Ada, 24, wrote, produced, and stars in "The Canny Afghani," a one-man play that opens Wednesday at the Boston Center for the Arts. Part family saga, part adventure tale, the performance piece is also a portrait of an Afghan artist as a young man and is shot through with geopolitical observations and reflections that have preoccupied him since 9/11.
Ada performed his first role, at age 2, in a life-and-death drama: He and his mother, disguised as itinerant peasant farmers, fled from their home in Kabul, Afghanistan's capital.
Ada doesn't recall the details of the escape. But he sounds awed two decades later that he and his mother, middle-class urbanites who spoke Farsi, passed themselves off as Pashto-speaking peasants. "Saying anything in Farsi -- a slip of the tongue from my mother or me, a 2-year-old -- would've given us away" as impostors, Ada says.
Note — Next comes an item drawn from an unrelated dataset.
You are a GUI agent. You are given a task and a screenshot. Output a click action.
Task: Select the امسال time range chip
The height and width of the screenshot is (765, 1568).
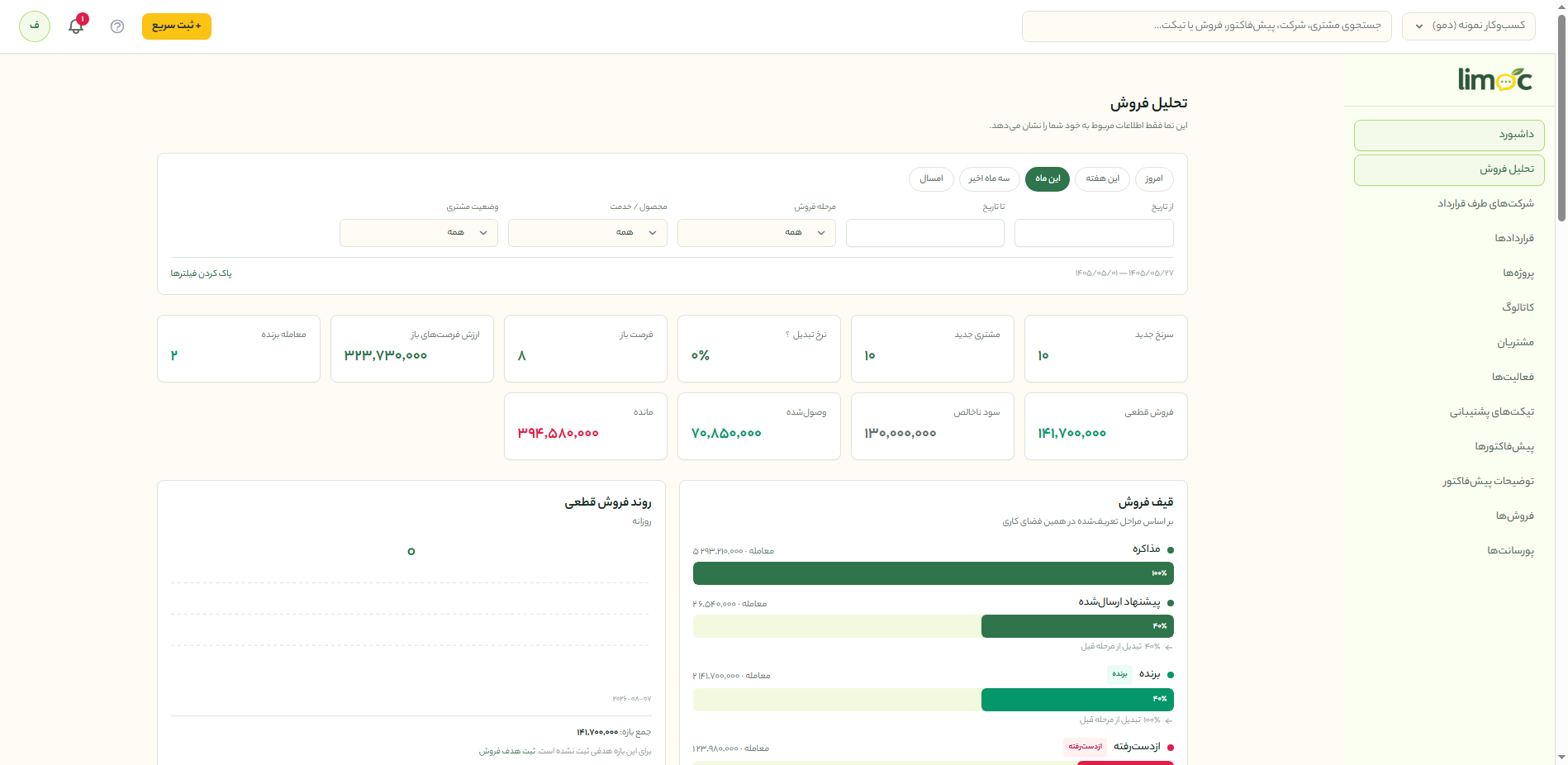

He has reconstructed that extraordinary episode, based on stories he's heard repeated and whispered by family and friends throughout the years. He recounts the escape along with a melange of childhood "images and large memories" of his family's subsequent journey from Pakistan to India, through Switzerland and, finally, to Toronto, where they settled in 1988.
Ada's extraordinary childhood and teen years in Toronto give shape and texture to his story. But it is his experience since Sept. 11, 2001 that inspired him to reconsider those old family stories, to ponder different perspectives, and finally to write and perform "The Canny Afghani."
Subjects Covered:
diversity training, education, healing, personal storytelling
If you know of articles which should be included in this collection, please email them to kate@katedudding.com.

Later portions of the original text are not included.